Reorganising will also help in creating an ordered working environment for busy times ahead. What’s your shed looking like these days?

Shed. Autumn cleaning

Shed. © dead cat and re-used under CC BY-ND 2.0 licence.

Autumn cleaning the greenhouse and other glass

Choose a dry and calm day. The less wind the better, even if a still day may be a little too much to ask at this time of year.

Be careful! Avoid breaking the glass!

  1. Remove plants and put them in a sheltered area, protected with fleece.
  2. Activate elbow grease.
  3. Brush or vacuum to remove all loose debris.
  4. Clean structural parts with disinfectant or detergent. Some people swear by hot soapy water with a dash of bleach.
  5. Wash glazing inside and out with something that does not damage it. (Jeyes Fluid, for example, is not suitable for polycarbonate glazing.) Hot soapy water works well. Scrub off any shade paint still on the outside of the glass after the summer.
  6. Use something flexible like a plastic plant label to clean out dirt, algae and moss trapped between panes of glass.
  7. Replace any broken parts such as vent controllers and draught excluders.

And in the shed …

Having a go at the shed is always worthwhile. If you’ve any interest in gardening at all you’ve probably accumulated a large number of clay and plastic flower pots:

  • for potting on seedlings
  • from the garden centre and whose former occupant is now in your garden or residing in a fancier pot
  • from school and charity plant sales (these can be quite unusual shapes, and may have started life as something else)
  • from the ‘must have’ section of the supermarket
  • from the ‘bargain corner’ of the supermarket
  • from something someone gave you once upon a time.
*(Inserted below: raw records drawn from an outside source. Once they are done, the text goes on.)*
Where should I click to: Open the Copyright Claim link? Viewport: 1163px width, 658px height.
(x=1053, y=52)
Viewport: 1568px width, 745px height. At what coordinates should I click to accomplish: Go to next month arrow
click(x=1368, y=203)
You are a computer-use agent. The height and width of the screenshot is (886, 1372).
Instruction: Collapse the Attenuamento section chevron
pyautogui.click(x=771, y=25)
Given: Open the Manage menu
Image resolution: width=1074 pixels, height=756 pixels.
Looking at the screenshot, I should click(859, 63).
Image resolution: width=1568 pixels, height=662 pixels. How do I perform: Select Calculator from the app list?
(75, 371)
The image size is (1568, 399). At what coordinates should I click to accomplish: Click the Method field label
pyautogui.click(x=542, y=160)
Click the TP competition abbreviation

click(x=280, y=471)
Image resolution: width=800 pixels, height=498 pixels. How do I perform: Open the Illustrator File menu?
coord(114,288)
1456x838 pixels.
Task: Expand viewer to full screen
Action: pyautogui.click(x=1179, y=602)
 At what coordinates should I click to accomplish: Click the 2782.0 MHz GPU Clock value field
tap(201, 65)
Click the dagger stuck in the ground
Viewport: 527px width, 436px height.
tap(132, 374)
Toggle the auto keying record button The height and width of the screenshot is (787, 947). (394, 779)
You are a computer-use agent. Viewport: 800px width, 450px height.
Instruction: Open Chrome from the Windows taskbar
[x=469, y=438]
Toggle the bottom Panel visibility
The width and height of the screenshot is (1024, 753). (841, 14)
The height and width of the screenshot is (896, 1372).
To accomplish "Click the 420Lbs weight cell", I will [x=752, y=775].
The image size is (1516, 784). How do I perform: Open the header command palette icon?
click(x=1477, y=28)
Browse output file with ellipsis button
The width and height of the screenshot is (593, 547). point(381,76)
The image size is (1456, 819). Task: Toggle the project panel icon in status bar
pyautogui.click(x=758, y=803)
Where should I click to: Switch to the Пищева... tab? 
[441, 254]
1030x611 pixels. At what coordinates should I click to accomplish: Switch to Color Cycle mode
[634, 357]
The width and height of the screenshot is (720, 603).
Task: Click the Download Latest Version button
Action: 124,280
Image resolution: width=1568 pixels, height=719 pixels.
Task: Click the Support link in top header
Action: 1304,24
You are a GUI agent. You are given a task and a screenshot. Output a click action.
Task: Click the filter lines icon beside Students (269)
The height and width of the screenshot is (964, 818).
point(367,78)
It is one of the Laws of Gardening that these flower pots do not stack efficiently in your shed.

Some gardeners make flower pot people to get round this problem.

Two flower pot men, RHS Garden Rosemoor, Great Torrington, Devon. Autumn cleaning

Two flower pot men, RHS Garden Rosemoor, Great Torrington, Devon. © Richard Knights and re-used under CC BY-SA 2.0 licence.

Good luck with your shed. I think I’m winning if I manage to throw three things away, and tidy just one small section. It all adds up - or so I tell myself.

And good luck with the autumn cleaning. Believe me: it really will make a difference when things get hectic again next spring and summer.